8/10
`The dead know only one thing: it's better to be alive'
22 August 2003
Warning: Spoilers
Mr. Stanley Kubrick was not a prolific director. After 71 years walking this Earth he left us with only 16 movies among which some of the most powerful cinematic experience to date. `Full Metal Jacket' is part of Mr. Kubrick's list of masterpiece and was released 12 years before his last movie `Eyes Wide Shut' as War always precedes Denial.

Having a total control on his Picture from the writing to the editing, what you see on the screen is what he wanted you to see…and what we see is close to a perfect demonstration: One can learn to kill. Through this learning one looses his individuality. By loosing his individuality one can loose is Innocence and reach Madness and of course during all those steps something can go wrong… To make this demonstration as obvious on paper as on screen you have to be methodic (as methodic as Stanley Kubrick) and you have to have the right actors and the right acting. Matthew Modine (Pvt Joker), Vincent D'Onofrio (Pvt Gomer Pyle) and R.Lee Ermey (Gunnery Sgt. Hartman) are a good example of how pristine the casting was. In order to draw a clear conclusion Stanley Kubrick used the chapter technique and delivers a 2 chapters demonstration.

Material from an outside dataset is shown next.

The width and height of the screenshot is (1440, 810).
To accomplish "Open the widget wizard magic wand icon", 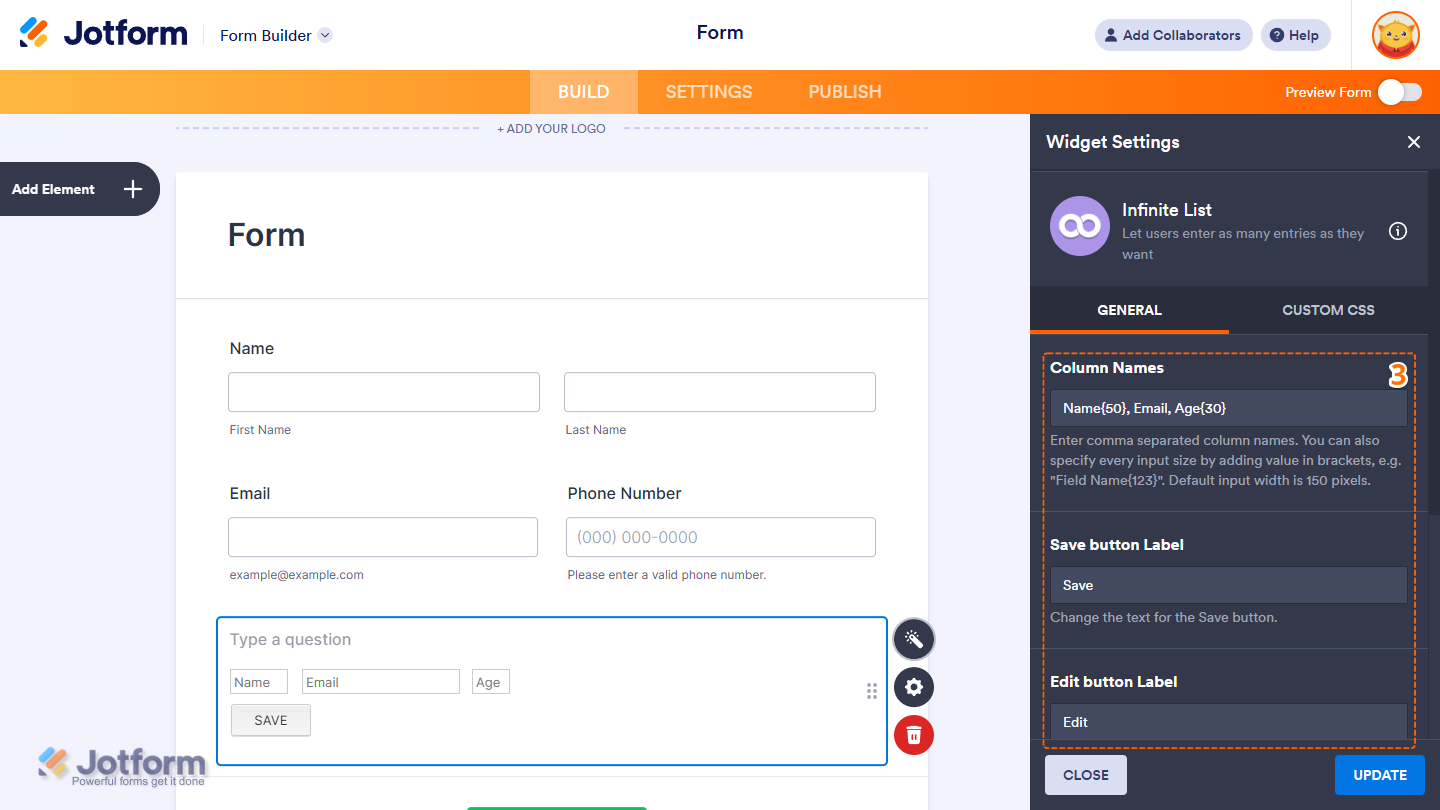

Chapter One – The building of a Corp. – The Training. Here Mr. Kubrick shows us how a Marine Corp. is built, how one can learn to kill and how through this learning one looses his individuality. This building has to go through 2 major processes: Humiliation and Team building. The humiliation process consists in the destruction of your ego, because your ego is what makes you unique. If an organization breaks your ego then you are most likely to be just like everybody else. Private Gomer Pyle is the perfect example of how someone goes through this humiliating process: he is the most humiliated Private and we all remember this wonderful quote from the Gunnery Sergeant Hartman Drill Instructor (R.Lee Ermey):'Are you quitting on me?! Well, are you?! Then quit, you slimy *beep* walrus-looking piece of *beep*! etc…' The second process in the building of a Corp., is in fact the team building process: It is an equally important process because at the end of this process each team member only exists through the team, alone each of them is `equally worthless' as our favorite Sergeant Instructor would say. Obviously something will go wrong because there is no such thing as invincibility (it's a chimer at best, a lie). The suicide scene is therefore the transition between the notion of individuality and the notion of Corp., between chapter one and chapter two. Admirably played by our 3 protagonist (Private Joker and Pyle and the Sergeant Drill Instructor) it emphasis the only true statement of the movie: `we live in a world of *beep*' and `the dead know only one thing: it's better to be alive'.

Chapter Two – Disintegration of a Corp. – The War. This second piece of the demonstration (one can loose his innocence) is fueled with two dynamics: the desire of the killing and the reality of war. The desire of the killing is impersonating by Pvt `Joker', he is a combat correspondent who doesn't really understand the meaning of this War. At the same time he is `born to kill' and think that the combat will bring meaning to this absurdity. This contradiction is very well sum up in the following memorable quote from Pvt Joker: `I wanted to meet stimulating and interesting people of an ancient culture and kill them. I wanted to be the first kid on my block to get a confirmed kill.' As soon as Pvt Joker links up with Pvt Cowboy, Mr. Kubrick makes us dive in `the reality of war' and the disintegration of the Corp. begins: The lieutenant goes first with him the authority, one by one the Marines falls under the fire of a sniper. The climax of this chapter is the fugitive vision of the sniper. The platoon has reached the border of Madness, where `a day without blood is like a day without sunshine'. Did Pvt Joker found the meaning he was looking for? Can we control the dogs of war once we've unleashed them? Once again there is no lesson only one statement as the thoughts of Pvt Joker `drift back to erect nipple wet dreams about Mary Jane Rottencrotch and the Great Homecoming *beep* Fantasy.' He is `so happy that he is alive, in one piece and short. He lives in a world of *beep* yes. But he is alive and not afraid'.

Innocence is lost forever…left on the ground by the corpses and their `Full Metal Jackets'.